O mesajından sonra kendimi ne kadar haklı bulsam da oturup, ağlamıştım. Bir de üstüne kavgadan sonra iki gün geçmesine rağmen hâlâ aklımı kurcalayan bir takım durumlar vardı.
Her şeyin daha beteri ise bugün matematik sınavı vardı. Chanyeol beni bu sınava çalıştıracaktı kavga ettiğimiz gün ama olan olmuştu.
Hazırlıksız bir şekilde sınava girdim. Elden bir şey gelmezdi çünkü. Az sonra sınıfın kapısından Chanyeol girmişti. Herkes ayağa kalkıp selam verirken ben oturuyordum Ayağa kalkmak içimden gelse de beni bir şeyler durduruyordu. Keçi inadım... Kalkmamam dikkatini çekmiş bir süre yüzüme bakmıştı.
Bakışlarını üzerimden çekerek sınav için gerekli açıklamaları yapmaya başladı. Ben de onun sesini duydukça ağlayacak gibi olduğum için bakışlarımı pencereden dışarıya kaçırdım.
Kağıtların dağıtıldığını Chanyeol'ün önüme sınav kağıdı koymasıyla fark etmiştim. Daha önceden formüllerini incelediğim türden sorulardı. Ancak şimdi hiçbir formül aklıma gelmemişti. Şu basit işlemleri yapamamak gayet moralini bozmuşken Suga halimi farkederek, birinci sorunun cevabını vermişti sessizce. Chanyeol daha önce onun dersinde kopya çekersem çok kırılacağını söylemişti. Şuan zaten bana kırgın aslında. Daha ne kadar kırılabilirdi ki?
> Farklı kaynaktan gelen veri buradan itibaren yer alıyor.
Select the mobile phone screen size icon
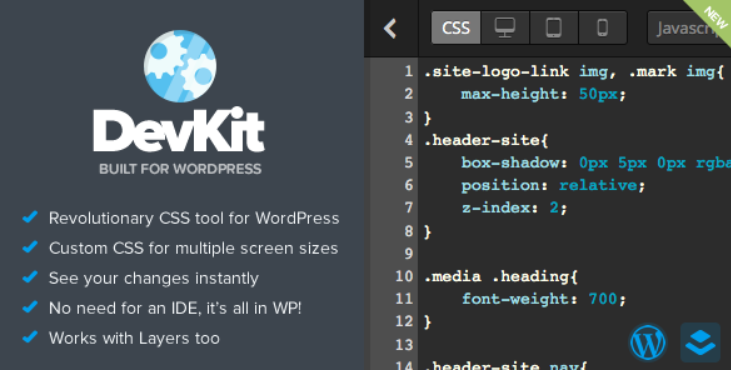coord(602,27)
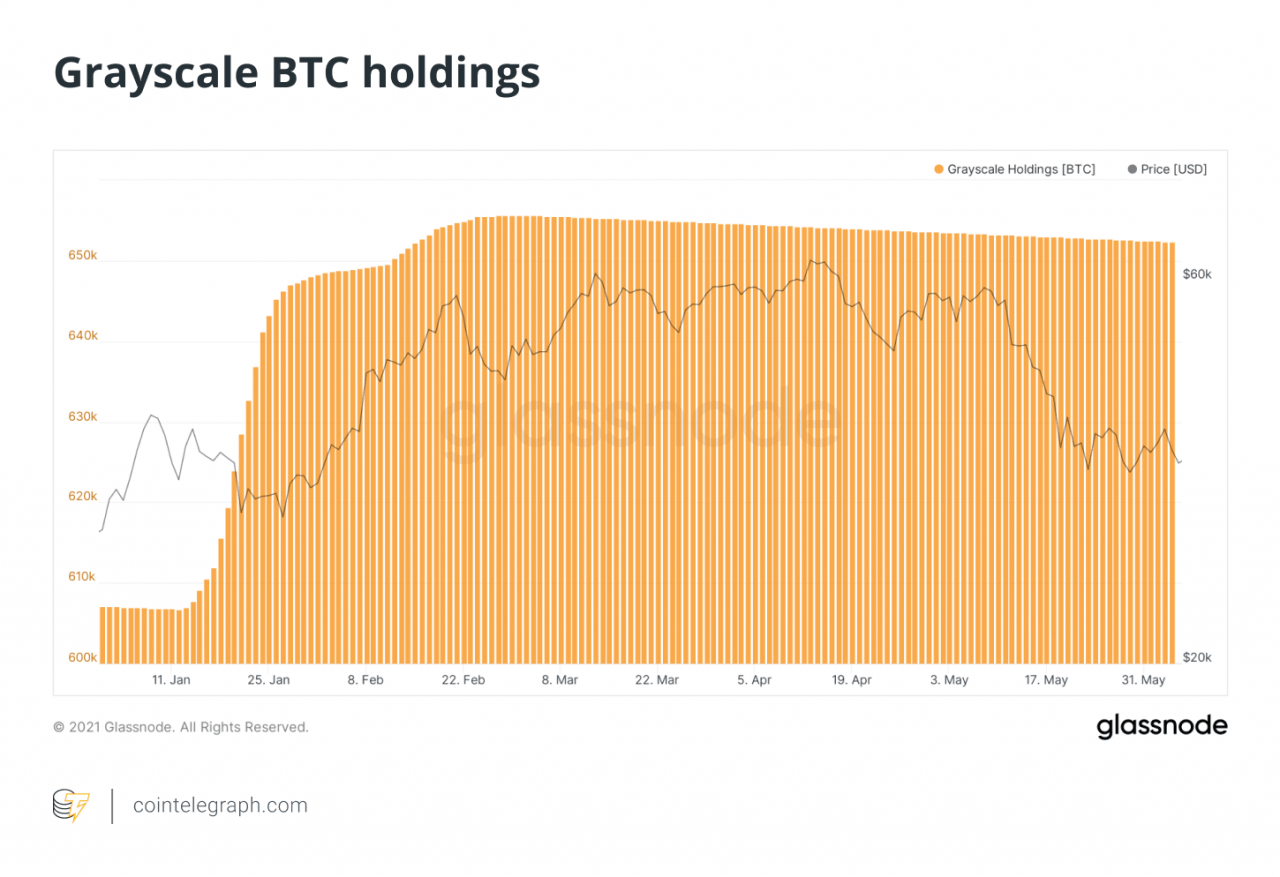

On puan garantiydi o zaman.
Böylesine basit ve bir gün önce kafamı dağıtmak için üç beş soru incelediğim yerlerden gelen ancak unuttuğum formüllerden oluşan sınavı çözememek, gerizekalı gibi hissettirmişti. Sinirlenip, gözlerim dolduğu için görüş açım yaştan bulanıklaşıyordu. Kalan soruları boş gözlerle inceledim. Hiçbir şey çözemiyordum. Kağıdı ittirip, kalemi üstüne bıraktım. Kafamı kollarımın üstüne gömdüm ve gözyaşlarımı sessizce saldım.
Sınav bitene kadar kafamı hiç kaldırmadım. Zil çalsa da kaldırmamıştım aslında. Kağıdımın alınıp alınmaması umrumda değildi ama Suga'nın boğuk gelen sesinden kağıdımı verdiğini anlamıştım.
Sınav kağıdını niye doldurmadığımı sormuştu. Bir cevap alamadığı için beni yalnız bırakmaya karar vererek, Jungkook'un daveti üzerine dışarı çıkmıştı onunla beraber.
Sınıfta üç beş kişi kalmıştı. Sessizlik içinde onları dinlerken, birden omzum dürtülünce yavaşça kalktım. Haneul dudak burkarak bir süre yüzüme baktı sonra "Bay Park seni çağırıyor. " deyince kafamı geri gömdüm kollarıma. Şuan hiç havamda değilim azar yemek için.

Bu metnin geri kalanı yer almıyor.